Mönchengladbach Gladbach ist so arm wie das Ruhrgebiet

Mönchengladbach · Das Ruhrgebiet sei das Sorgenkind Nummer eins, sagte Dr. Ulrich Schneider, Hauptgeschäftsführer des Paritätischen Wohlfahrtsverbandes, bei der Vorstellung des Armutsberichts 2011.

Und ja: Mit Armutsgefährdungsquoten von bis zu 23 Prozent der Bevölkerung (Dortmund) ist die Entwicklung der Großstädte zwischen Rhein und Ruhr besorgniserregend. Was dabei aber nicht vergessen werden darf: "Der Bericht zeigt, dass die Armut in Mönchengladbach genauso hoch wie im Ruhrgebiet ist", sagt Karl Sasserath, Leiter des Arbeitslosenzentrums.

Und in der Tat leuchtet Mönchengladbach auf der Landkarte mit der Hartz-IV-Quote ebenso rot auf wie beispielsweise Duisburg — als einzige NRW-Stadt außerhalb des Ruhrgebiets übrigens. Mit 18,1 Prozent SGB-II-Empfängern wurde Mönchengladbach im Juli 2011 NRW-weit sogar nur von Gelsenkirchen (21,6 Prozent) und Essen (18,2) getoppt. Der Landesschnitt liegt bei 11,3 Prozent, der Bundesschnitt bei 9,8.

Der Paritätische Wohlfahrtsverband spricht in seinem Bericht, der die Jahre 2005 bis 2010 umfasst, von einer "Verhärtung der Armut auf sehr hohem Niveau" und konstatiert, dass sich insbesondere Berlin und Nordrhein-Westfalen in einem "dynamischen Negativtrend" befinden. Schneider: "Ein Gutteil der von der Regierung getroffenen steuer- und sozialpolitischen Maßnahmen ist eher dazu geeignet, die Armutsproblematik zu verschärfen als sie zu lösen."

Ein vernichtendes Urteil, das auch die These widerlegt, dass gute Wirtschaftspolitik die beste Sozialpolitik sei.

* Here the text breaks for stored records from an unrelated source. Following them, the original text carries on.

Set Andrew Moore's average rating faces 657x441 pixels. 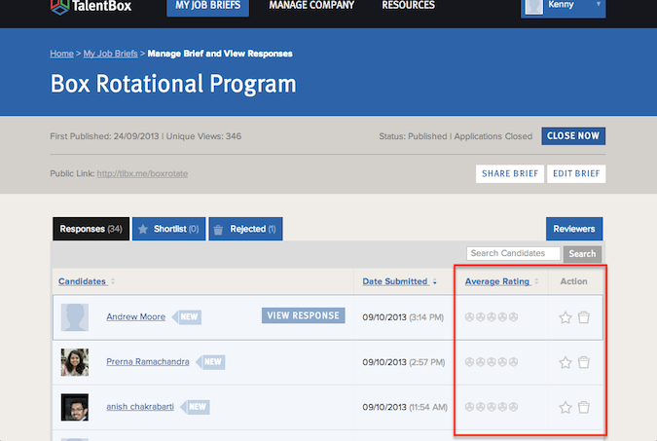[x=492, y=317]
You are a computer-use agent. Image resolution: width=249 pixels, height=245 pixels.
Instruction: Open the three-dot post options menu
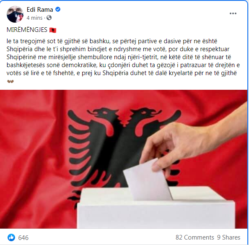coord(233,13)
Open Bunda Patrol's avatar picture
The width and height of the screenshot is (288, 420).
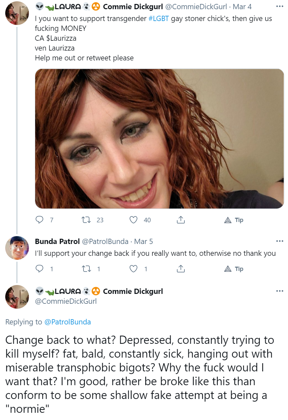coord(17,248)
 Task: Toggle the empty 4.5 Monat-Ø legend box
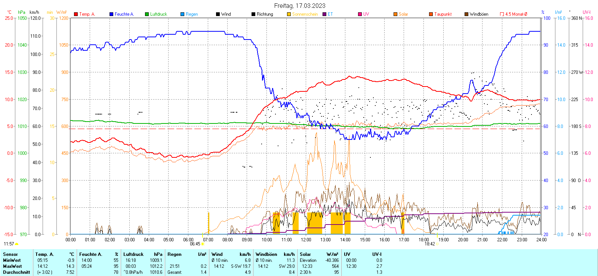tap(502, 14)
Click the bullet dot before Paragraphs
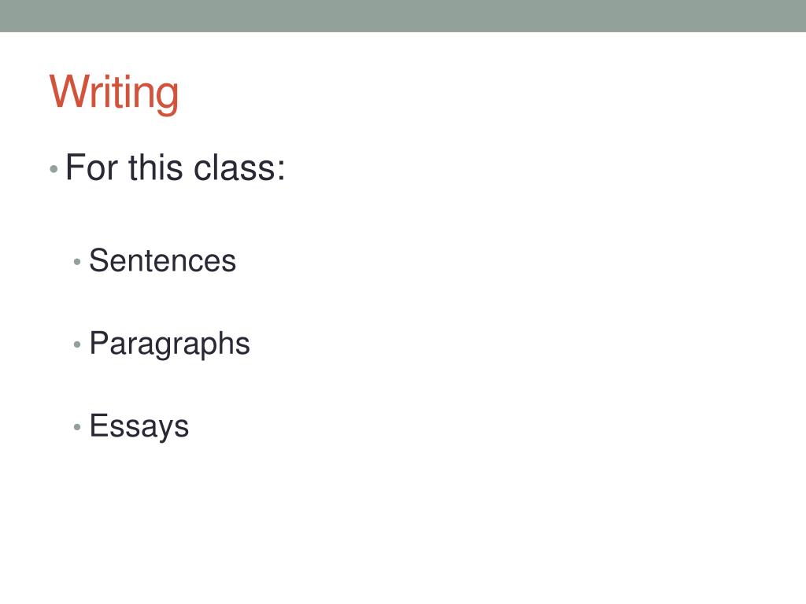Screen dimensions: 806x604 click(78, 344)
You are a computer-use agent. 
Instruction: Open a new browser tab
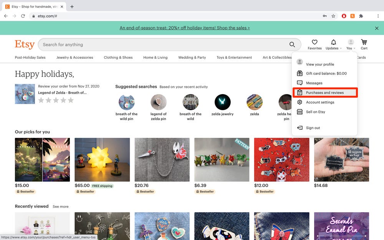point(72,7)
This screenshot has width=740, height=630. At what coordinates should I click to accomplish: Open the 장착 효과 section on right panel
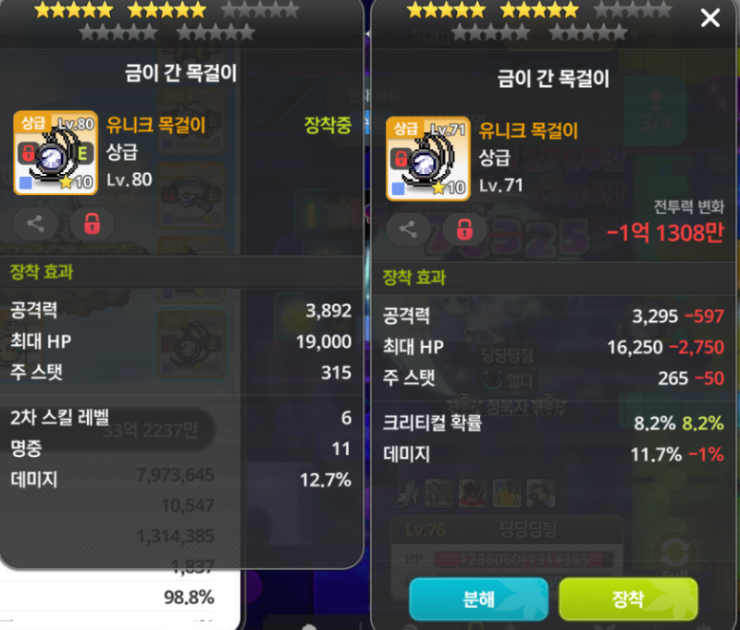(413, 278)
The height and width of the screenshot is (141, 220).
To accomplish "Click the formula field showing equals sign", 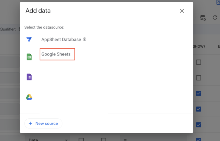I will (126, 139).
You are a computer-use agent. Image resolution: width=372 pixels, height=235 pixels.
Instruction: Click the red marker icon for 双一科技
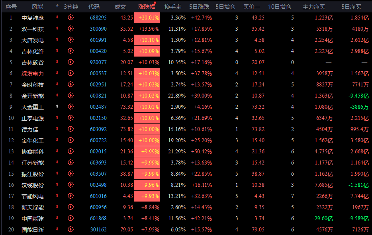coord(57,29)
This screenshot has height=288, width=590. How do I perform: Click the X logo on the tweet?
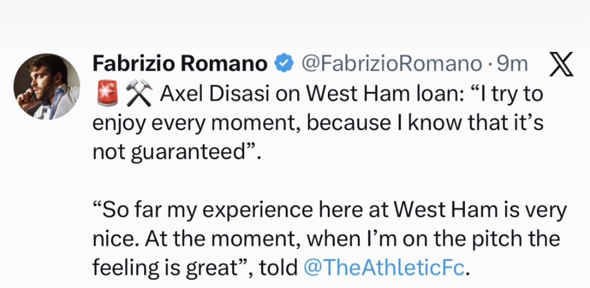(560, 65)
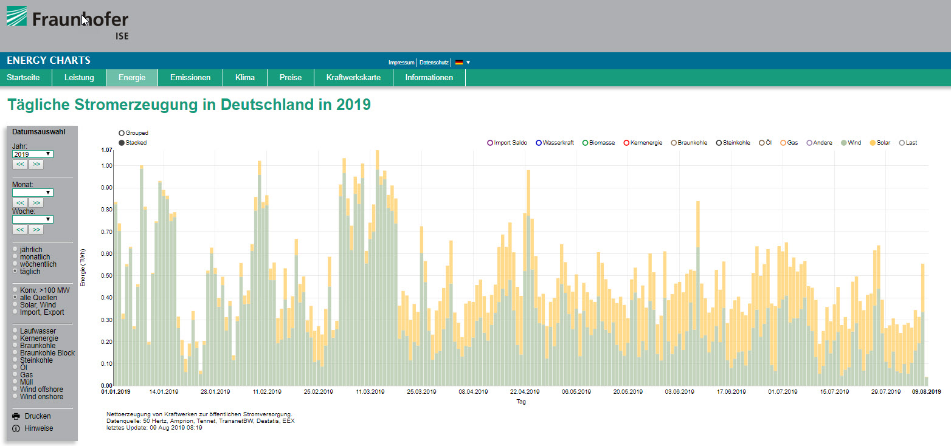Screen dimensions: 951x446
Task: Click the printer icon next to Drucken
Action: (16, 416)
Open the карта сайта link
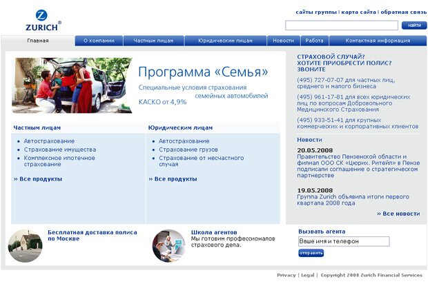 359,12

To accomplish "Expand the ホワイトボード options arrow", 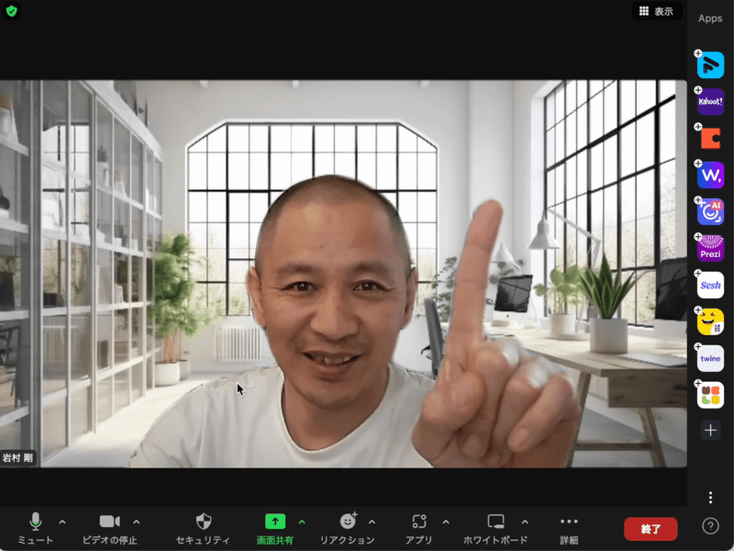I will [525, 522].
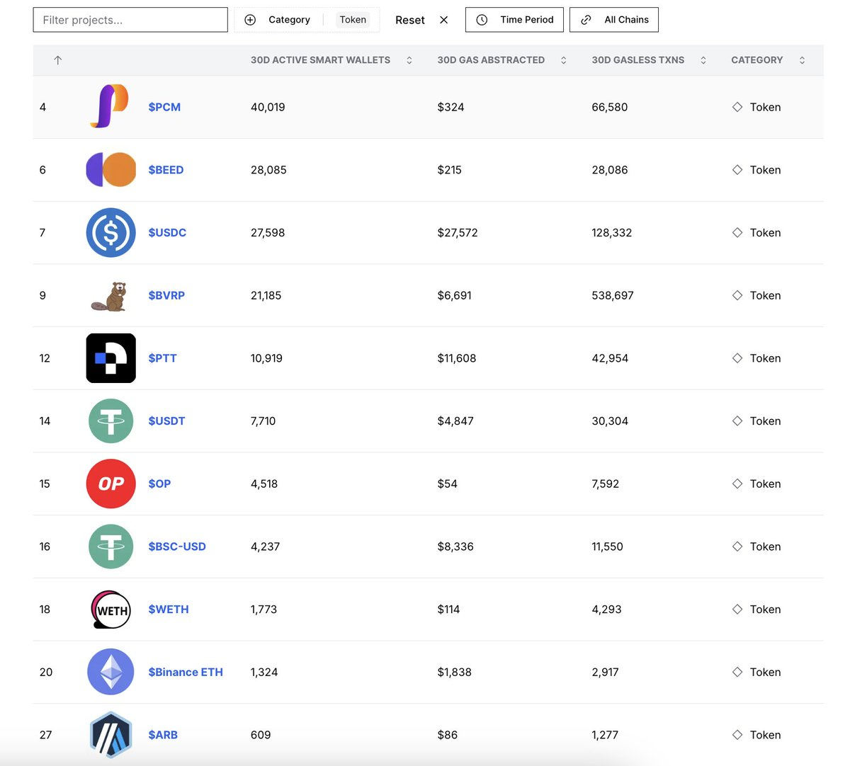
Task: Open the $USDT project link
Action: (x=166, y=421)
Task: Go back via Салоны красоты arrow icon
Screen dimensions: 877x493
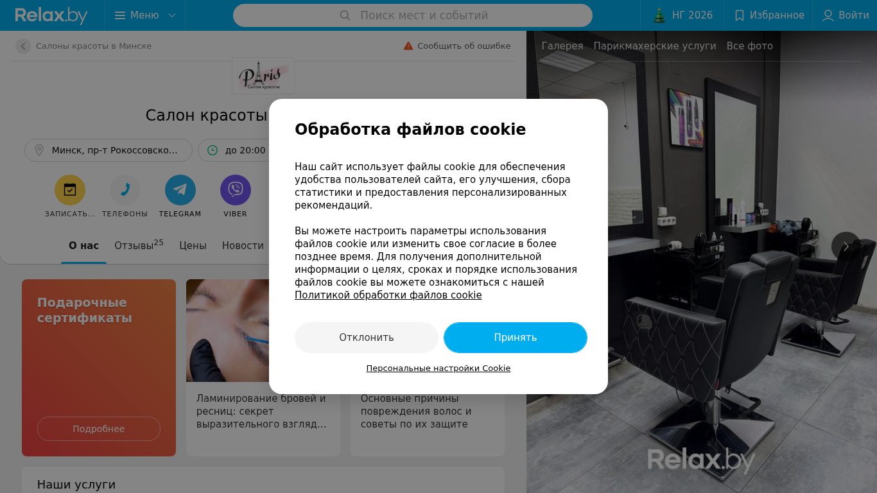Action: tap(23, 46)
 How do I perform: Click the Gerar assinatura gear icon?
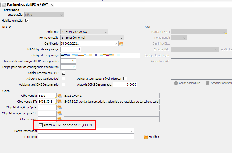click(x=176, y=83)
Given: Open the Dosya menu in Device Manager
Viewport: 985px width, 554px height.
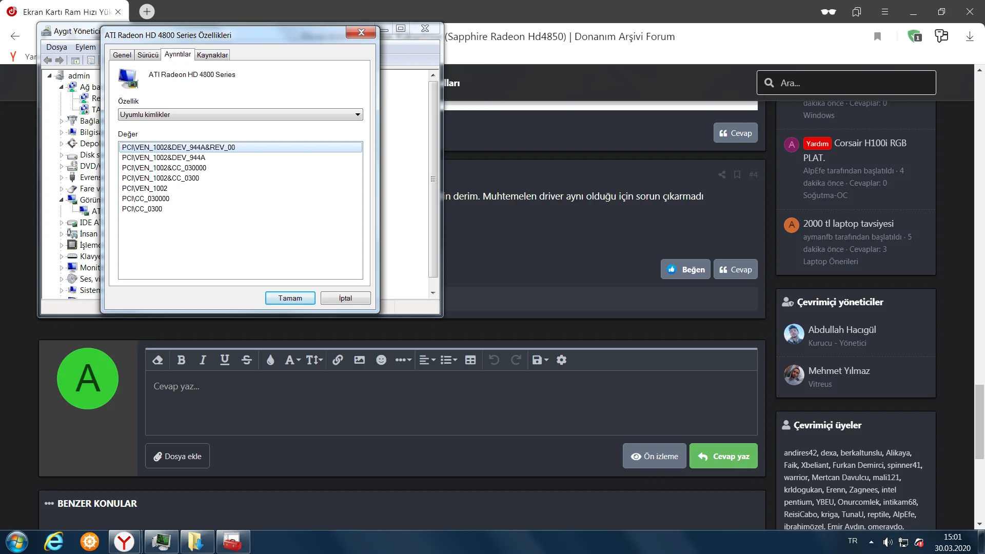Looking at the screenshot, I should click(56, 47).
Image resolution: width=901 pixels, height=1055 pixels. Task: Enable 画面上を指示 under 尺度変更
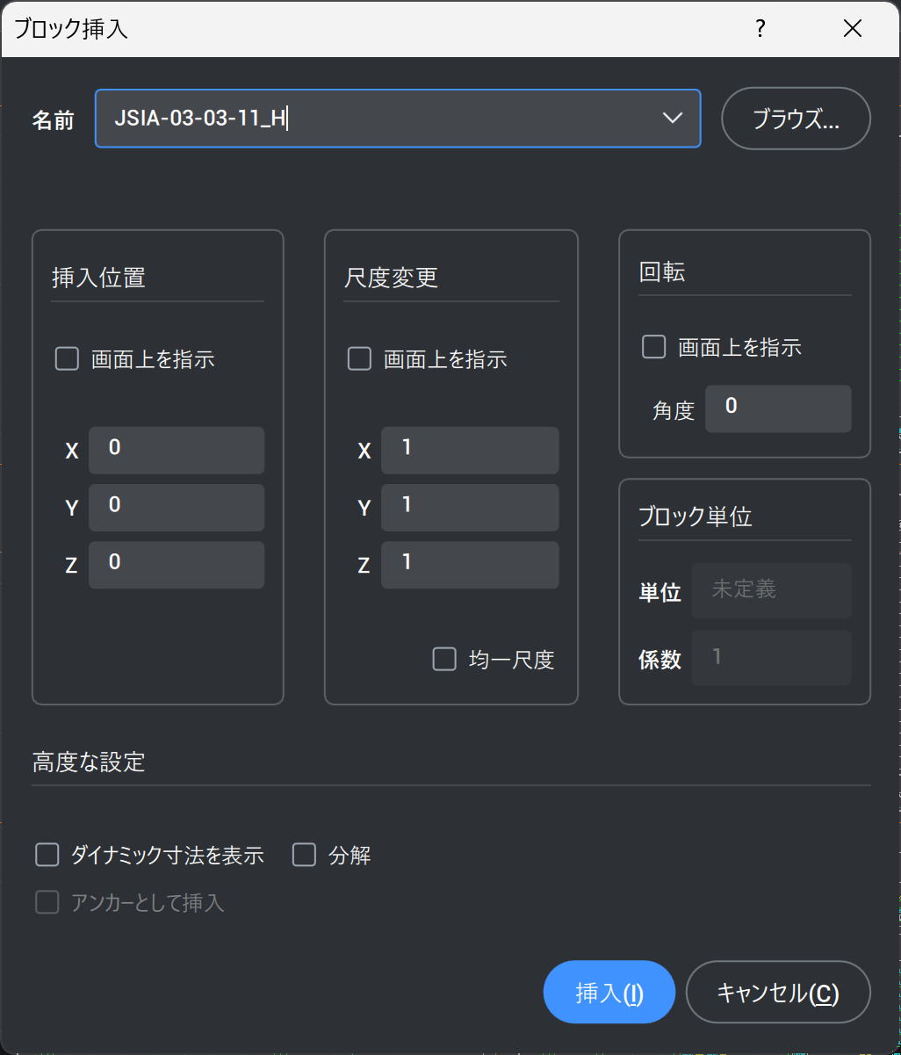pos(360,358)
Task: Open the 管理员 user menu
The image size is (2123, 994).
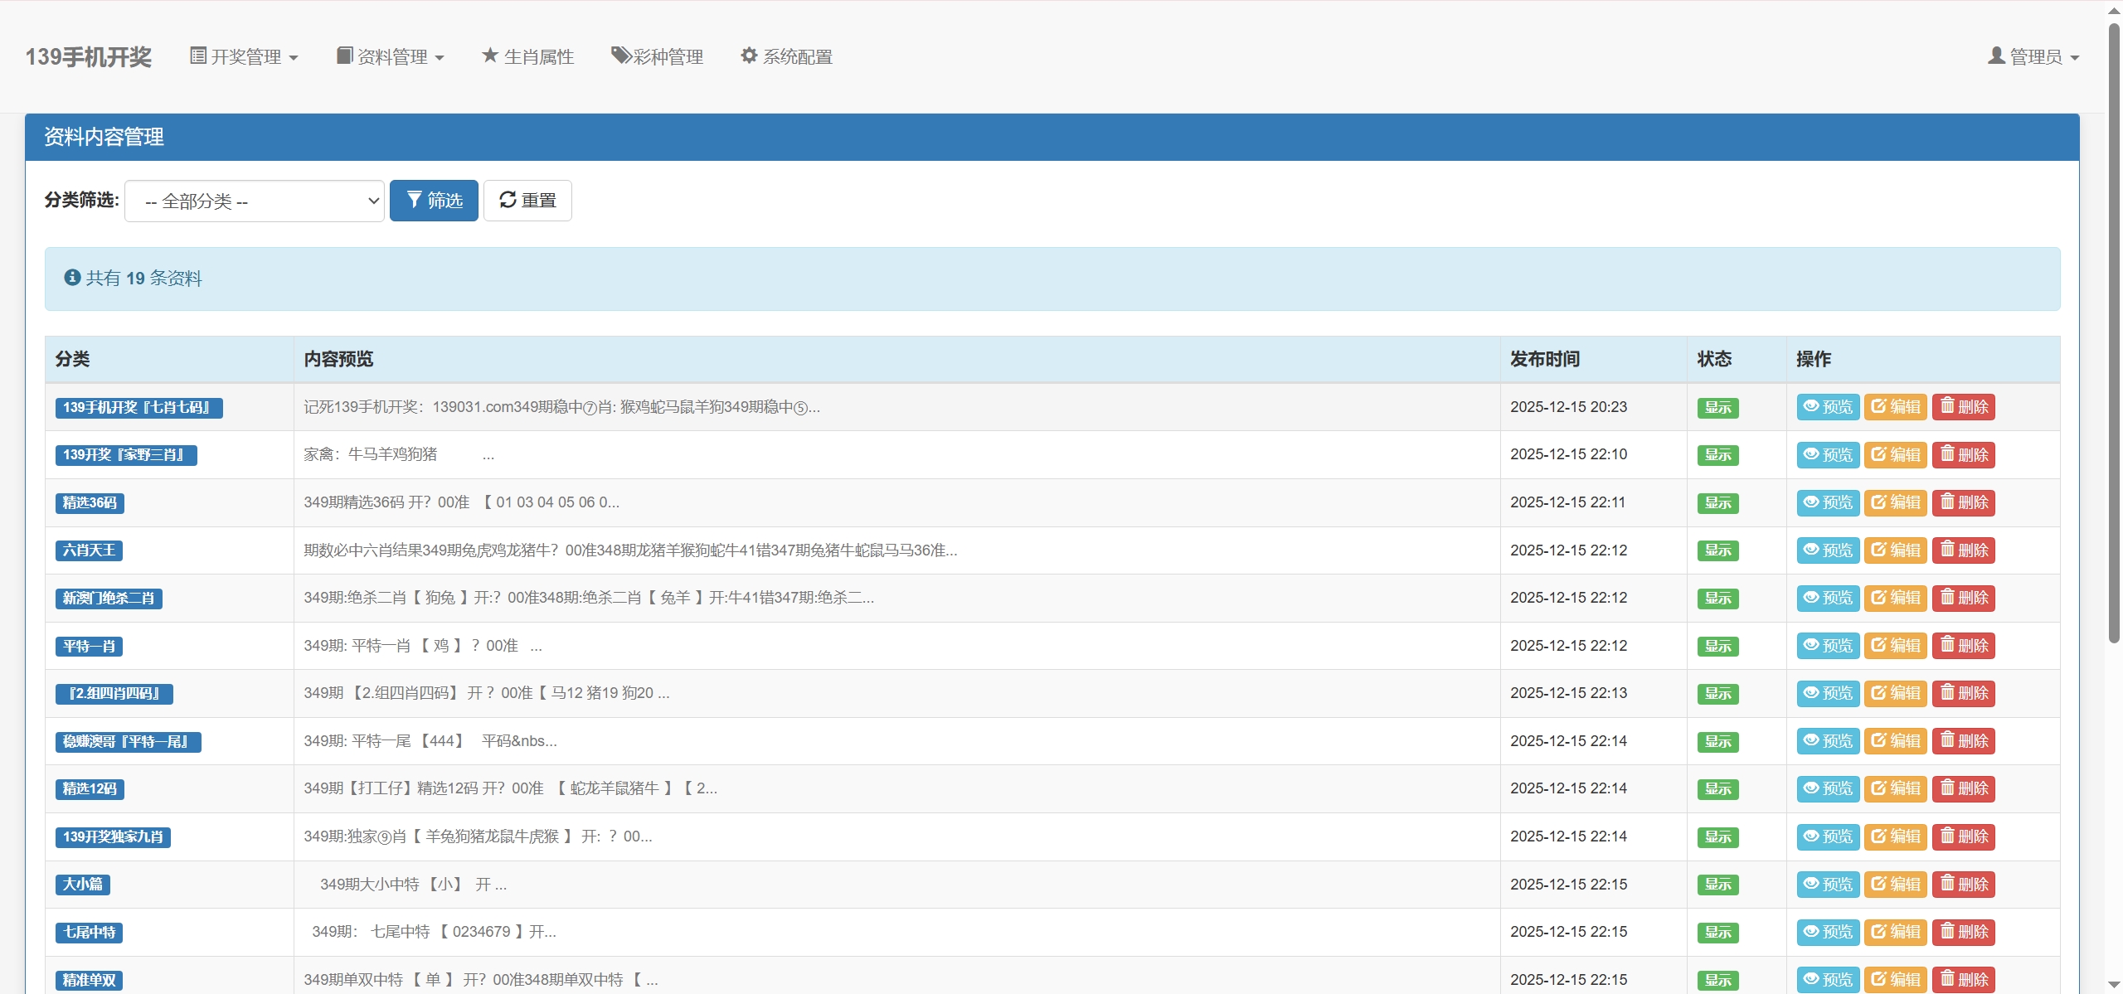Action: pyautogui.click(x=2033, y=56)
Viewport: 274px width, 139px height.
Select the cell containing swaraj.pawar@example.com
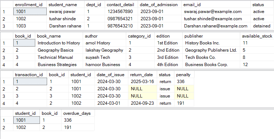coord(216,12)
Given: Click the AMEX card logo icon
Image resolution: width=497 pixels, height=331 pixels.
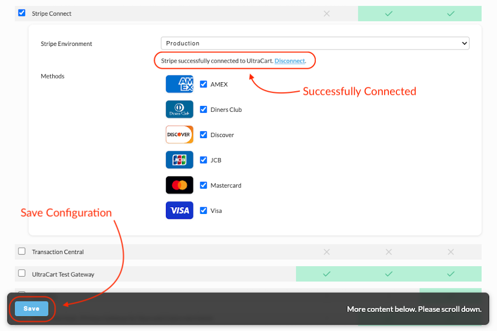Looking at the screenshot, I should point(179,84).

Denn die Armut verfestige sich trotz guter Konjunktur und hoher Beschäftigungszahlen. Der Paritätische fordert von der Bundesregierung nichts Geringeres als eine armutspolitische Kehrtwende.

Wer Armut glaubhaft bekämpfen wolle, müsse die Regelsätze in Hartz IV erhöhen, den öffentlich geförderten Beschäftigungssektor ausbauen, die Bildungschancen benachteiligter Kinder und Jugendlicher sichern und drohender Altersarmut vorbeugen. "Wenn dieser Kessel mit fünf Millionen Menschen einmal zu kochen anfängt, dürfte es schwer fallen, ihn wieder abzukühlen", warnt Schneider — und meint mit diesen drastischen Worten das Ruhrgebiet.

"Die Herstellung gleicher Lebensbedingungen ist in der Bundesrepublik Deutschland als Verfassungsziel normiert", mahnt auch Karl Sasserath. "Davon entfernen sich Regionen wie das Ruhrgebiet, aber auch Mönchengladbach immer stärker. Politisch wird daran hier gerne vorbeigeschaut."